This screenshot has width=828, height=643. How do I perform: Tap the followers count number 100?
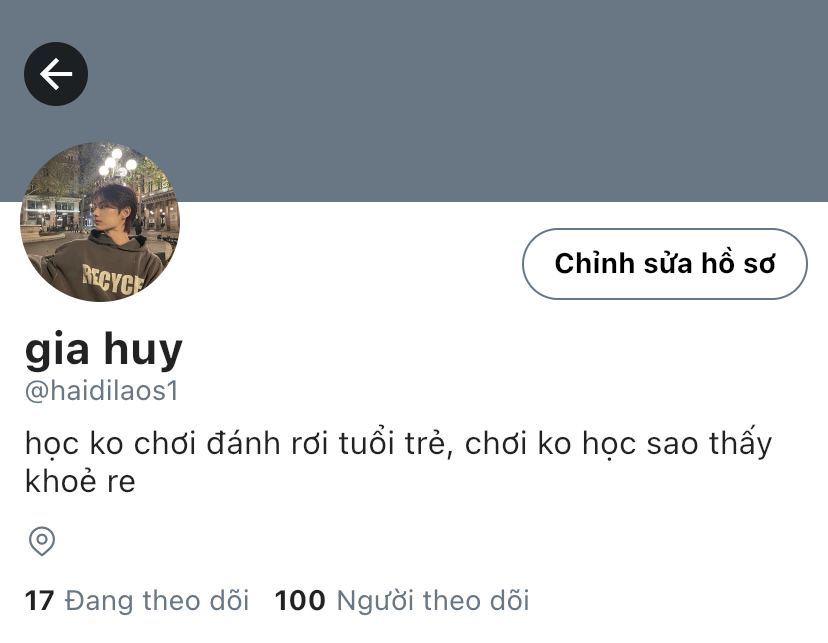pos(299,601)
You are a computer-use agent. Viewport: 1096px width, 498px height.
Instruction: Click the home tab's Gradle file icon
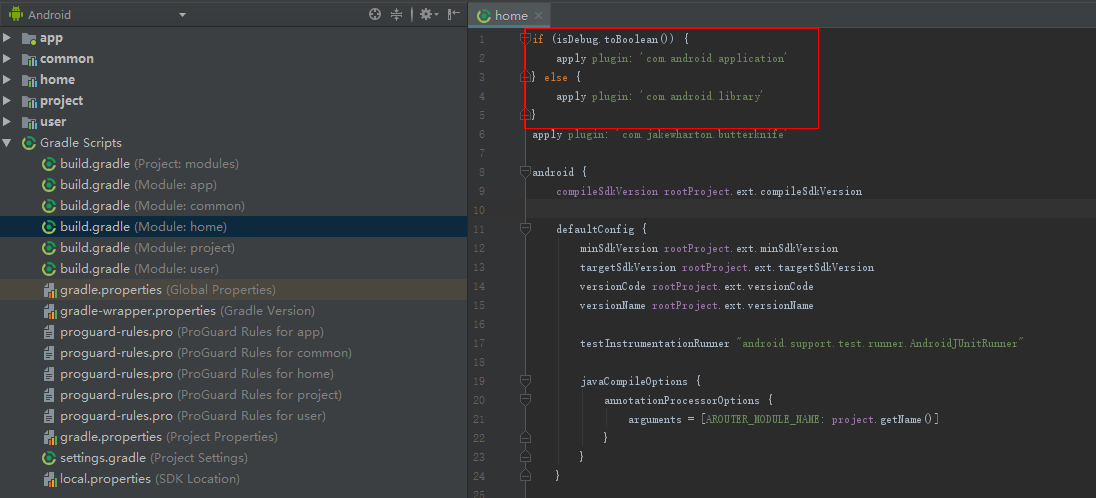(484, 16)
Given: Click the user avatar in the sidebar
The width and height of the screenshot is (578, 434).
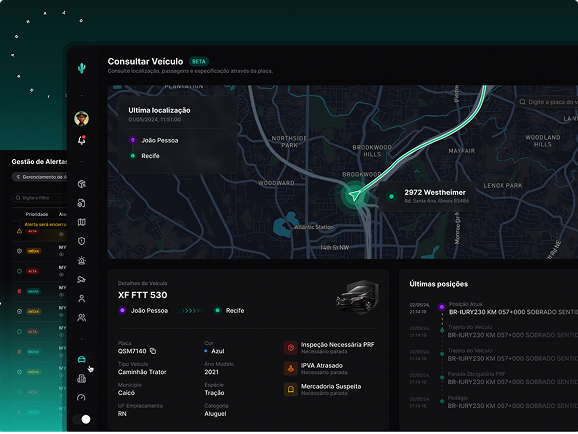Looking at the screenshot, I should point(81,118).
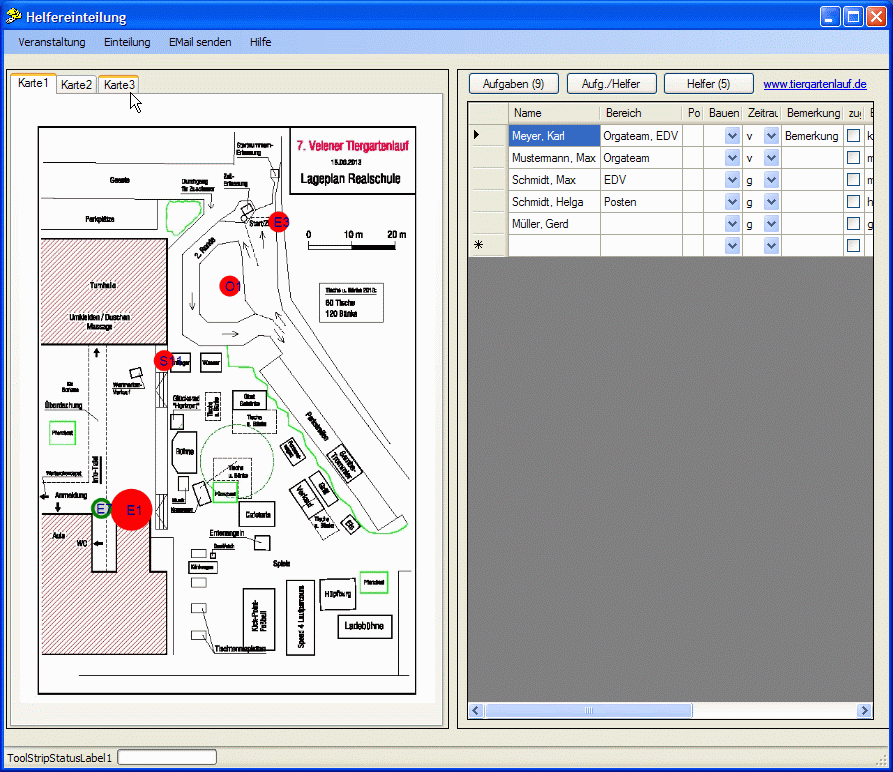Check the checkbox in Müller, Gerd row
The image size is (893, 772).
[853, 223]
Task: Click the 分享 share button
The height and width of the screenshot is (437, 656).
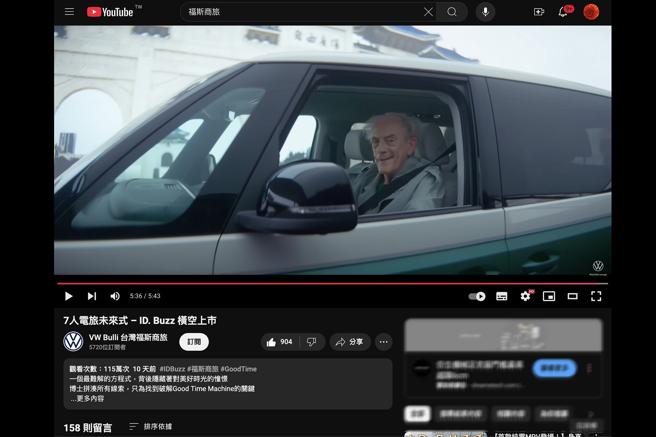Action: 350,342
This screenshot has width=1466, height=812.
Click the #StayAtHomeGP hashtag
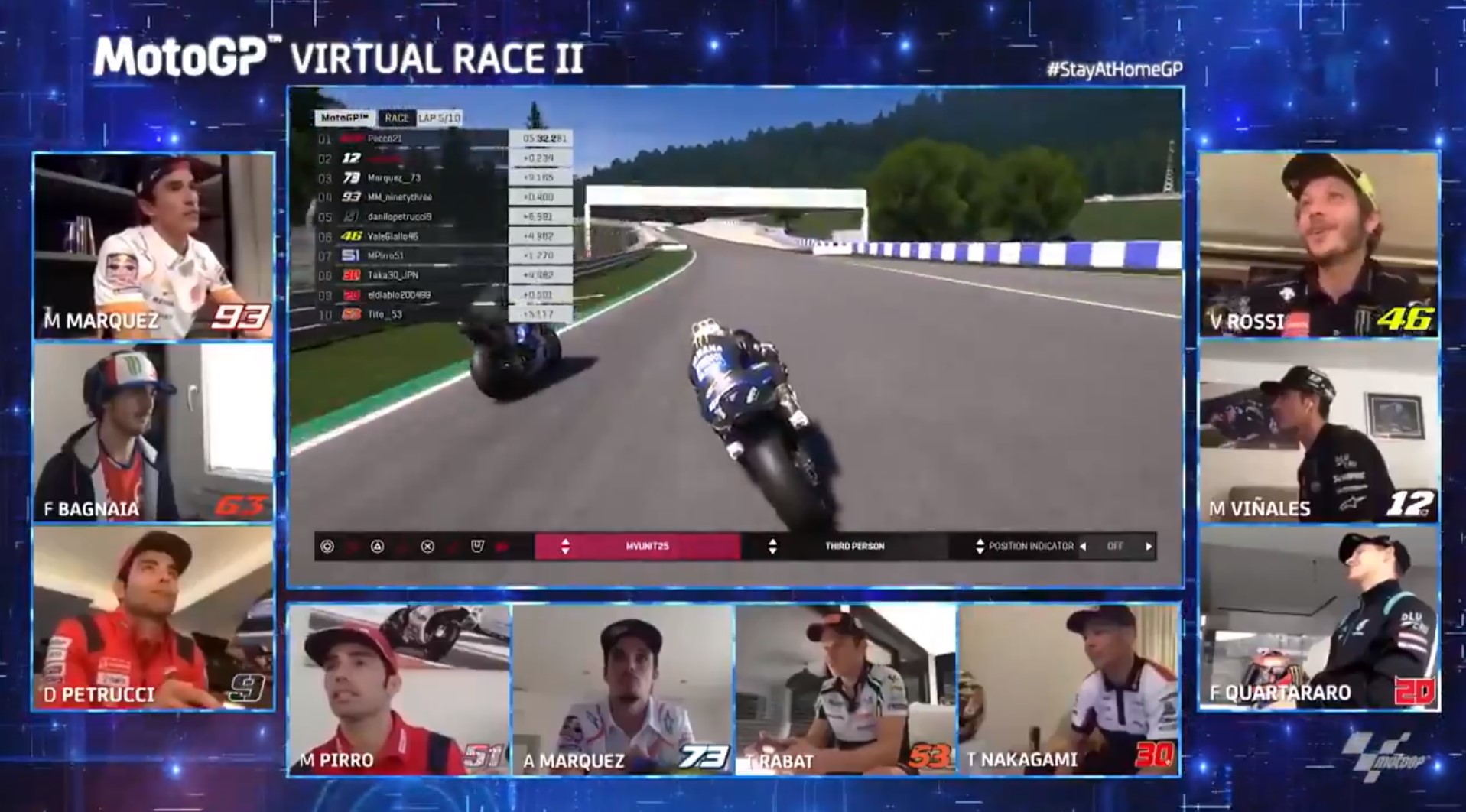pyautogui.click(x=1114, y=70)
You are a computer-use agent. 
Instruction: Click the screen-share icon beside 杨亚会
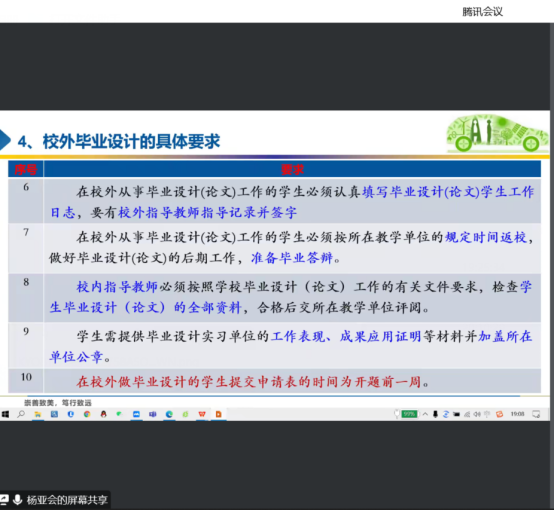click(4, 499)

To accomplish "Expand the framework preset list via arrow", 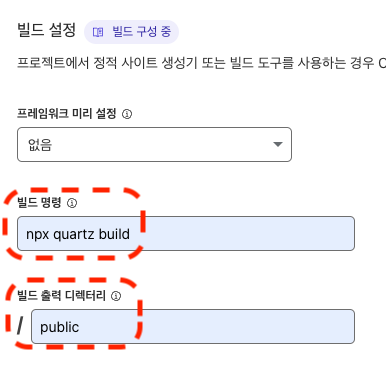I will pyautogui.click(x=278, y=144).
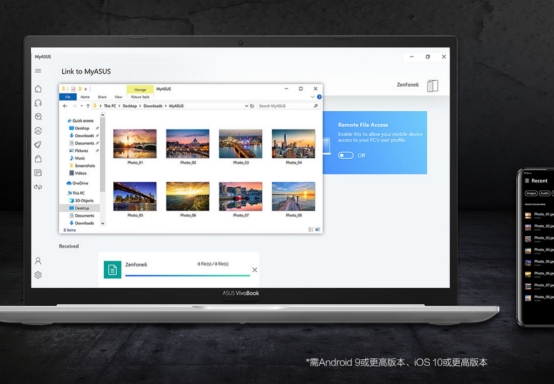
Task: Click the received ZenFone6 file icon
Action: (x=112, y=270)
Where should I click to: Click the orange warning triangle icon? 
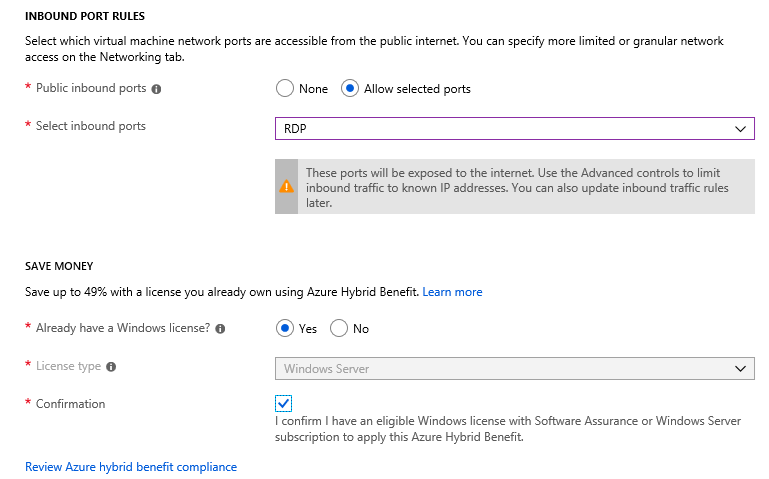[x=286, y=186]
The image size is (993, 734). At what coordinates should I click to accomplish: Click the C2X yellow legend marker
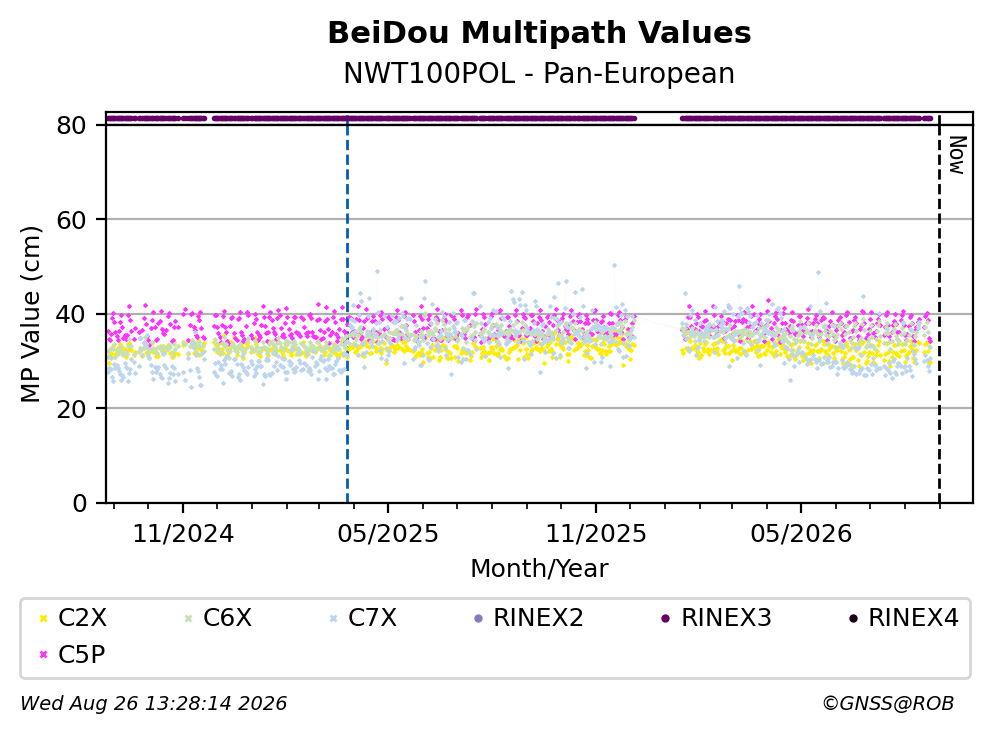point(43,618)
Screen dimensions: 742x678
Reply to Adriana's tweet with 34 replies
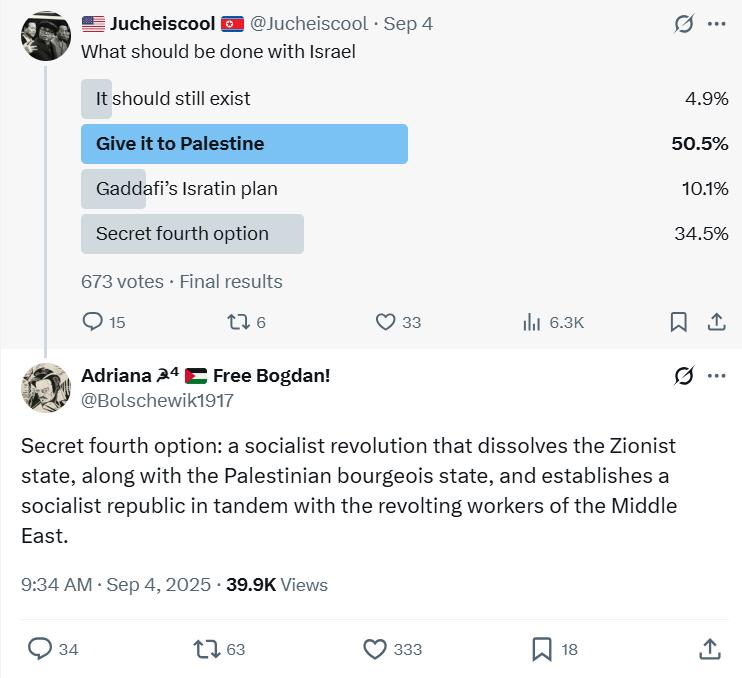40,649
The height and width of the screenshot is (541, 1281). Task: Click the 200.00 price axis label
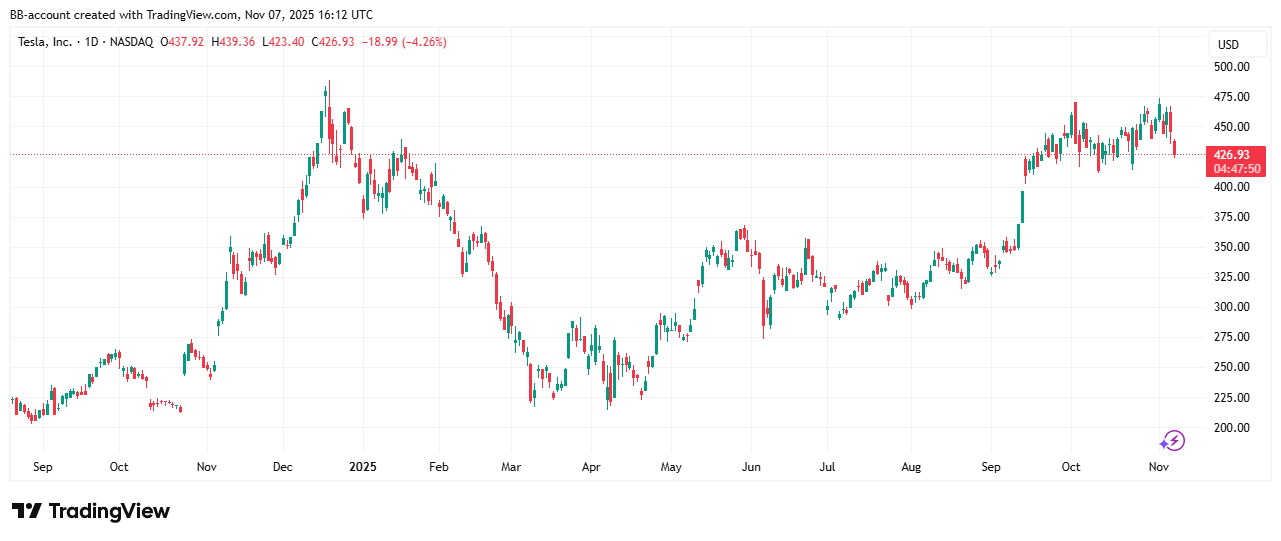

========

• **Exercise prompt**: Pictures are not part of the copy. Reproduce the lines from the one with "Screen dimensions: 742x678" through the end of the listing above.

• **Problem solution**:
Screen dimensions: 742x678
Reply to Adriana's tweet with 34 replies
40,649
The height and width of the screenshot is (541, 1281). Task: Click the 200.00 price axis label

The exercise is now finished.